As an artist and scholar, Lisa is interested in the role of theatre and of performance in movements for social justice. She is the author of several original plays that reflect her passions – Where Spirit Rides (19th century abolitionists), Blackbirds (Black-Irish relations in 1850s NYC), Butterfly Belongings (a children’s play about the 1990s DC housing crises), Vigilante Artist (gender-based violence and street harassment in Black communities) and Memory is a Body of Water (written with Tanisha Christie about the ongoing ramifications on the Trans-Atlantic slave trade). In 2016, she was awarded a Knight Foundation Detroit Arts Challenge grant to develop and present a new stage play about women and girls who lit up and lived through the ’67 Detroit rebellion.

The play, AFTER/LIFE, was developed using archival research and oral histories with lifelong Detroit residents. With a cast of native Detroiters and undergraduate and graduate students from local universities, AFTER/LIFE premiered in Detroit in July 2017 in conjunction with city-wide events commemorating the 50th anniversary of the ’67 uprising. Most recently, Lisa has expanded her reach into directing, staging a reading of The Providence Garden Blues, one of the first shows developed by Rites and Reason’s founder, George Houston Bass.

In addition to her theatre work, Lisa is a performance studies scholar. Her research has been published online and in print journals including The Conversation, Theatre Survey, and Modern Drama. Her essays can also be found in the edited anthologies Solo/Black/Woman: Scripts, Interviews, Essays (2013), Black Acting Methods: Critical Inquiries (2016), and Applied Theatre: Women and the Criminal Justice System (2020).

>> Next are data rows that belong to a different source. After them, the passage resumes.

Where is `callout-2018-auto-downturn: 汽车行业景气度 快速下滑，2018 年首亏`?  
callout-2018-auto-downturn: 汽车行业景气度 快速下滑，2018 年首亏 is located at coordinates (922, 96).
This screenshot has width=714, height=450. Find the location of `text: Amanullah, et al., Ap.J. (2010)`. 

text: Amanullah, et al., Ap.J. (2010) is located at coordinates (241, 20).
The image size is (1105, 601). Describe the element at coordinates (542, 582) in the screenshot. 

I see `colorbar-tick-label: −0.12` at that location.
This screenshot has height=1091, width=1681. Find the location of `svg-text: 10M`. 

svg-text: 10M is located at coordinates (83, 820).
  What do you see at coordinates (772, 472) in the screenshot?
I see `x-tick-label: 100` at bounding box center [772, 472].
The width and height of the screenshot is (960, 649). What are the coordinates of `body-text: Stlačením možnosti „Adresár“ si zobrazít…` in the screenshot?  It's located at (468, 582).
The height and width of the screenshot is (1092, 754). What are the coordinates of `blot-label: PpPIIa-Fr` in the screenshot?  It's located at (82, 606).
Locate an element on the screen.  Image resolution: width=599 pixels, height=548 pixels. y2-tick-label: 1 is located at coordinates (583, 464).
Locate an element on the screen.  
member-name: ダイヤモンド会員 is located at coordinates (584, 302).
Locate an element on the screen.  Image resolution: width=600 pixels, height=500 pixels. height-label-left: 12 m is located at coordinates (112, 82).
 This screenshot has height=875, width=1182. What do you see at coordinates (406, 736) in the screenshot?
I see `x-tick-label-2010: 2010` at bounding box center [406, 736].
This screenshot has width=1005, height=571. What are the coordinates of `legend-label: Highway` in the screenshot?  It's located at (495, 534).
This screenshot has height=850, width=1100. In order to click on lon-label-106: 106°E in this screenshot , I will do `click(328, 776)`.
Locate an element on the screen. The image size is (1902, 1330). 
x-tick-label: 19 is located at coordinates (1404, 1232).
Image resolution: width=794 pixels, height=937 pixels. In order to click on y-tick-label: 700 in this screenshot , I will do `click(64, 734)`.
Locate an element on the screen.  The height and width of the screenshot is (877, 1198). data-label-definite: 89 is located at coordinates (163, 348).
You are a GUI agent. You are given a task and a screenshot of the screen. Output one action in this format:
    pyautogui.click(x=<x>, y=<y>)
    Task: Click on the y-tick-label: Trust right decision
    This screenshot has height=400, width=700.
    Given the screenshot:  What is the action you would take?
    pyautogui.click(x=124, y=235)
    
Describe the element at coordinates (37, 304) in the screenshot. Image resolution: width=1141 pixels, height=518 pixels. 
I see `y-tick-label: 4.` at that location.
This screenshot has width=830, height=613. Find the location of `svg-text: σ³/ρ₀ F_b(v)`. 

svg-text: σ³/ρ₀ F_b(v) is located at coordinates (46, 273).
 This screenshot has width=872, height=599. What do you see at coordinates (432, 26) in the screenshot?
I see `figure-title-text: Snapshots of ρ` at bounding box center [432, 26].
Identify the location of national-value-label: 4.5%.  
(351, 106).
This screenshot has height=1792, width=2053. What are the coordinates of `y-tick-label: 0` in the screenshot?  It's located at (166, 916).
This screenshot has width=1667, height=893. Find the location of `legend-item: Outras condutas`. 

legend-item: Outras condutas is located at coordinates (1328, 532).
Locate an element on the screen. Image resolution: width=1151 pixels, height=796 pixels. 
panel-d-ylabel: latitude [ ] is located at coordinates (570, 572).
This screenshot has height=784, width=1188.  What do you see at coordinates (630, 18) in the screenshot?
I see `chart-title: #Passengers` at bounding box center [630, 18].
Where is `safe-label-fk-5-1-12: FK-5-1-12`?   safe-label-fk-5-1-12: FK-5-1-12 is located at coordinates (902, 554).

Her first book, The Healing Stage: Black Women, Incarceration, and the Art of Transformation, is in production with the Ohio State University Press with an anticipated publication date of December 2022. The Healing Stage represents nearly 15 years of Lisa’s ethnographic research investigating the impact of theatre programs for women incarcerated in prisons and jails in the U.S. and in South Africa. For more: https://vivo.brown.edu/display/lbiggs and https://www.lisabiggs.org/afterlife

Neha Gore Geraghty is the Senior Manager, Source to Pay Global Process Owner at Etsy. She is an experienced project manager with expertise in financial systems, regulatory compliance, and supply chain management, and is currently the Global Operations Source to Pay Lead for Etsy, Inc and its House of Brands. As a working professional, Neha has spent over 14 years working in corporate environments in Chicago and New York City, ranging from consulting, financial services, technology, and supply chain. She has earned certifications in Project Management as well as Information Systems. Her ability to adapt quickly and be a change enabler has allowed her a career of broad specialties. She is thrilled to now be based out of her new home in Providence. Growing up in the Chicagoland area and living in New York City has provided Neha with many opportunities to be a keen consumer of theater arts. She looks forward to continuing that interest in Providence. Neha earned her BS in Accountancy at the University of Illinois Urbana-Champaign.